The answer is a stretch of the material below, returned exactly: the line containing "Click the Submit button", the line containing "Task: Toggle the KEYWORD (A) field checkbox", and all lines between.
--- --- ---
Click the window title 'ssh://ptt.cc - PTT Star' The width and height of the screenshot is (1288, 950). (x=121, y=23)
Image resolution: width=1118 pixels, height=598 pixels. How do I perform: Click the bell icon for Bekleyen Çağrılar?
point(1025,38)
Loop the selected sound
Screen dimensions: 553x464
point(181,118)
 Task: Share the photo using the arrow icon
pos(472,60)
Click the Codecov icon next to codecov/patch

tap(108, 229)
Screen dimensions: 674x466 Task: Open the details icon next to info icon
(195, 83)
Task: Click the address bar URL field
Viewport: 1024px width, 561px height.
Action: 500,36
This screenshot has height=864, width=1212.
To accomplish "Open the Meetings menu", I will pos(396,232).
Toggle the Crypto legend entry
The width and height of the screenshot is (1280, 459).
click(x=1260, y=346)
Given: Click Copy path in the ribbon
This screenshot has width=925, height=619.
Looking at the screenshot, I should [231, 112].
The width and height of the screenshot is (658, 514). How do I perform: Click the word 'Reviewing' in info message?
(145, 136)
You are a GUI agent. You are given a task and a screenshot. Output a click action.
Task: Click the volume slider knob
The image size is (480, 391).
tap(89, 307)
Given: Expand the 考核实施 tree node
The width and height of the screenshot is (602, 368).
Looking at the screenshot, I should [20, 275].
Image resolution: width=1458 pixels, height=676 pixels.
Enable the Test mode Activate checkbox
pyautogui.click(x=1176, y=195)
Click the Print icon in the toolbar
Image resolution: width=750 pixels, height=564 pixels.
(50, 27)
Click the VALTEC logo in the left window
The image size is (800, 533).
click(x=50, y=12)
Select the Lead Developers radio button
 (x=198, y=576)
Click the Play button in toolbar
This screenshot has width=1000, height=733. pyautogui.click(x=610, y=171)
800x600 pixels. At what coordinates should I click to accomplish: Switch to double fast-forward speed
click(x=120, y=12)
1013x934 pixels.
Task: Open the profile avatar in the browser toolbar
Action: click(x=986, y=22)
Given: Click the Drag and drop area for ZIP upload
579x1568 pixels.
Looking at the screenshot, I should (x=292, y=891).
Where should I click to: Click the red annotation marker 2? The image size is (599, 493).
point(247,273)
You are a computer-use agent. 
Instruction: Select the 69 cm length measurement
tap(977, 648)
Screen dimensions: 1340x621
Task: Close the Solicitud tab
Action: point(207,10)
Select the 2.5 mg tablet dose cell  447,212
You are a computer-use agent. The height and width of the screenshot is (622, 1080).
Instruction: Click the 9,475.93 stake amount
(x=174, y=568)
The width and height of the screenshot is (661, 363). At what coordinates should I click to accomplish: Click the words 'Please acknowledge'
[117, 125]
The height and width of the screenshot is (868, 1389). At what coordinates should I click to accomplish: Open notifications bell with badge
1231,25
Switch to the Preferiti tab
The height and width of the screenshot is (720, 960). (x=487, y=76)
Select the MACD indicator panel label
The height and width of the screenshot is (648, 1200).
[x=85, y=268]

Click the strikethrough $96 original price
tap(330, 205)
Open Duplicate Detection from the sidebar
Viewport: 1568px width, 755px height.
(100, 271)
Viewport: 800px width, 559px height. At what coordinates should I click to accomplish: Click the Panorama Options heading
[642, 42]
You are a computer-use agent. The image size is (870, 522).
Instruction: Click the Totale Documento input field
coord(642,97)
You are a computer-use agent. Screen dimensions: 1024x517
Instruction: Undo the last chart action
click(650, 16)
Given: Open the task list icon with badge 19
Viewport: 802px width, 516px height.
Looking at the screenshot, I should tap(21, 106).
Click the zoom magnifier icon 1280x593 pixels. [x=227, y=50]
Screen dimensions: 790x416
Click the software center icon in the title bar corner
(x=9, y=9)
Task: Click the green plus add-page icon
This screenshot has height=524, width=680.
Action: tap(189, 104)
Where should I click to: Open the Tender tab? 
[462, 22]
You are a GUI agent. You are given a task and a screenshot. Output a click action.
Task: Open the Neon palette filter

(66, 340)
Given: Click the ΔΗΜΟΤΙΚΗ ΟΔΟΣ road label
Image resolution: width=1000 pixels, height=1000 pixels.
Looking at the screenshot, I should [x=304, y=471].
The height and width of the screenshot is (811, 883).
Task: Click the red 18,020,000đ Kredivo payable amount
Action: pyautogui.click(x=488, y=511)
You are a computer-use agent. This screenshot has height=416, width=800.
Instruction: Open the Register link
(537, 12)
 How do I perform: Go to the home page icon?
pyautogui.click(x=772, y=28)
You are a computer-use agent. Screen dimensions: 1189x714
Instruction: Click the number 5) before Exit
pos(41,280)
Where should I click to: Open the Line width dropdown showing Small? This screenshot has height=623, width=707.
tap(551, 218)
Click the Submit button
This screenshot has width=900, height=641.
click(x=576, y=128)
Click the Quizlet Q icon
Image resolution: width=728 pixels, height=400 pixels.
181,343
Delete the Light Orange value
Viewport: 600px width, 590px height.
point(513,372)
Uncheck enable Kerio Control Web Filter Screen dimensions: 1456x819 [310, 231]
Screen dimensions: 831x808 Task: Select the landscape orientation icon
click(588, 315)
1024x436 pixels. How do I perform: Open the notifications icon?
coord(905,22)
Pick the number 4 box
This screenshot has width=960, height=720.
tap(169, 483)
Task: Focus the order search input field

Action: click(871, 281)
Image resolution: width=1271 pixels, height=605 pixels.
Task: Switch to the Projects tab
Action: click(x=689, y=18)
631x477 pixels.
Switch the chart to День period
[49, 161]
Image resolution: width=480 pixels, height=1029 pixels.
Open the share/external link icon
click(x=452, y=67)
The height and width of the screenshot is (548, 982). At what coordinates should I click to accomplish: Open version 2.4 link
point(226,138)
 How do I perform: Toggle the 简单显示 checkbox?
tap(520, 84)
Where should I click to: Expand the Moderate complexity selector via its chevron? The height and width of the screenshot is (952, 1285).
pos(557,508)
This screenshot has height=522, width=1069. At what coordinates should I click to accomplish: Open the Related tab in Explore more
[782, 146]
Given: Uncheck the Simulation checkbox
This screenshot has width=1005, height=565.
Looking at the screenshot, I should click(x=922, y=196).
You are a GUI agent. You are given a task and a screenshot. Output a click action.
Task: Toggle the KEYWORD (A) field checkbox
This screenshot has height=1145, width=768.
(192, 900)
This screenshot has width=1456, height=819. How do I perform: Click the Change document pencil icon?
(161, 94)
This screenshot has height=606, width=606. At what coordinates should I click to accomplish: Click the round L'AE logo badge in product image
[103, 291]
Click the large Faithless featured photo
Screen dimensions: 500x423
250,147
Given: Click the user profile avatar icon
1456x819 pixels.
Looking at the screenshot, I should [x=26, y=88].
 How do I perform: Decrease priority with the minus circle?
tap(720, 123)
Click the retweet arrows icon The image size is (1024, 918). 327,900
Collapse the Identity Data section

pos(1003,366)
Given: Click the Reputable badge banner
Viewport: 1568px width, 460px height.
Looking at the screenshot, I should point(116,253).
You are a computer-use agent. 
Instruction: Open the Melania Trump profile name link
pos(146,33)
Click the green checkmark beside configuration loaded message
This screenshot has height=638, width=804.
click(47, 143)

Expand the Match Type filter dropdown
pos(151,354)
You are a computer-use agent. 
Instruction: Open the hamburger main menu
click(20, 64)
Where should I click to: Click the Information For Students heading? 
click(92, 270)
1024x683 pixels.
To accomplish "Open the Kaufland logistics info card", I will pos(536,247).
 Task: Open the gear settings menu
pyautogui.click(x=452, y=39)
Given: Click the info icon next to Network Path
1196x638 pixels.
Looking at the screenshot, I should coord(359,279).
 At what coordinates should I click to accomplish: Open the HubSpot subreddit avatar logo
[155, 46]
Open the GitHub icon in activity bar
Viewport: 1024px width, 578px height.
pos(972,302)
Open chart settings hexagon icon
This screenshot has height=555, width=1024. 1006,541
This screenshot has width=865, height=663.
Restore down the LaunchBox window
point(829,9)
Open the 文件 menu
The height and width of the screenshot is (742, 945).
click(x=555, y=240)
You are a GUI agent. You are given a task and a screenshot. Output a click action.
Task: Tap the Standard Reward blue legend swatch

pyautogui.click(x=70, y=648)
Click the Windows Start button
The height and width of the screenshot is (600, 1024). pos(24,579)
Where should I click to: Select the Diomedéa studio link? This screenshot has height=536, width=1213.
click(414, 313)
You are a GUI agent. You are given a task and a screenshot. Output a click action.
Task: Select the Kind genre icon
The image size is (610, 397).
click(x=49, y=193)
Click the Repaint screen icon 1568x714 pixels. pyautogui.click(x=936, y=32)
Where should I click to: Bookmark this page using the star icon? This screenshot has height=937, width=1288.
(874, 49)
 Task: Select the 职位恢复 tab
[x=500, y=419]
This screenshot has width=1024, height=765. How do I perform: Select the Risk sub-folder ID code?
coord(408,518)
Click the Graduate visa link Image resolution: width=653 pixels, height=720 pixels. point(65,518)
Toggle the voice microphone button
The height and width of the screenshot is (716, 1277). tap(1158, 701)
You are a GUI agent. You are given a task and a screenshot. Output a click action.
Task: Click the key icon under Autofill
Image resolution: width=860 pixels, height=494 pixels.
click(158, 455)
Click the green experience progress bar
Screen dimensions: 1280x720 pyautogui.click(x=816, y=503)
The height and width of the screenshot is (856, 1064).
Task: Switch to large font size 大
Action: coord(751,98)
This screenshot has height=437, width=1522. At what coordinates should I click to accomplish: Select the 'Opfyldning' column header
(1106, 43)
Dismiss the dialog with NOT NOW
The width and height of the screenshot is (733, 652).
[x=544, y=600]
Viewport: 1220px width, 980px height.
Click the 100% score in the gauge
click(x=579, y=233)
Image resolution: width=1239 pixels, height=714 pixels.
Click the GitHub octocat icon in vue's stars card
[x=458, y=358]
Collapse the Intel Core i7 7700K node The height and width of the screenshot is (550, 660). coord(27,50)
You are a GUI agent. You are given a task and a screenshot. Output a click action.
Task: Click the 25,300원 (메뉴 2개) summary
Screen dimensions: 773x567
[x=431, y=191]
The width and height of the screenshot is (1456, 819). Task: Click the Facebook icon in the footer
--- --- ---
**Response to this exercise**
Click the Submit button
This screenshot has width=900, height=641.
click(x=576, y=128)
Click the Quizlet Q icon
Image resolution: width=728 pixels, height=400 pixels.
181,343
Delete the Light Orange value
Viewport: 600px width, 590px height.
point(513,372)
Uncheck enable Kerio Control Web Filter Screen dimensions: 1456x819 [310, 231]
Screen dimensions: 831x808 Task: Select the landscape orientation icon
click(588, 315)
1024x436 pixels. How do I perform: Open the notifications icon?
coord(905,22)
Pick the number 4 box
This screenshot has width=960, height=720.
tap(169, 483)
Task: Focus the order search input field

Action: click(871, 281)
Image resolution: width=1271 pixels, height=605 pixels.
Task: Switch to the Projects tab
Action: click(x=689, y=18)
631x477 pixels.
Switch the chart to День period
[49, 161]
Image resolution: width=480 pixels, height=1029 pixels.
Open the share/external link icon
click(x=452, y=67)
The height and width of the screenshot is (548, 982). At what coordinates should I click to accomplish: Open version 2.4 link
point(226,138)
 How do I perform: Toggle the 简单显示 checkbox?
tap(520, 84)
Where should I click to: Expand the Moderate complexity selector via its chevron? The height and width of the screenshot is (952, 1285).
pos(557,508)
This screenshot has height=522, width=1069. At what coordinates should I click to accomplish: Open the Related tab in Explore more
[782, 146]
Given: Uncheck the Simulation checkbox
This screenshot has width=1005, height=565.
Looking at the screenshot, I should click(x=922, y=196).
You are a GUI agent. You are given a task and a screenshot. Output a click action.
Task: Toggle the KEYWORD (A) field checkbox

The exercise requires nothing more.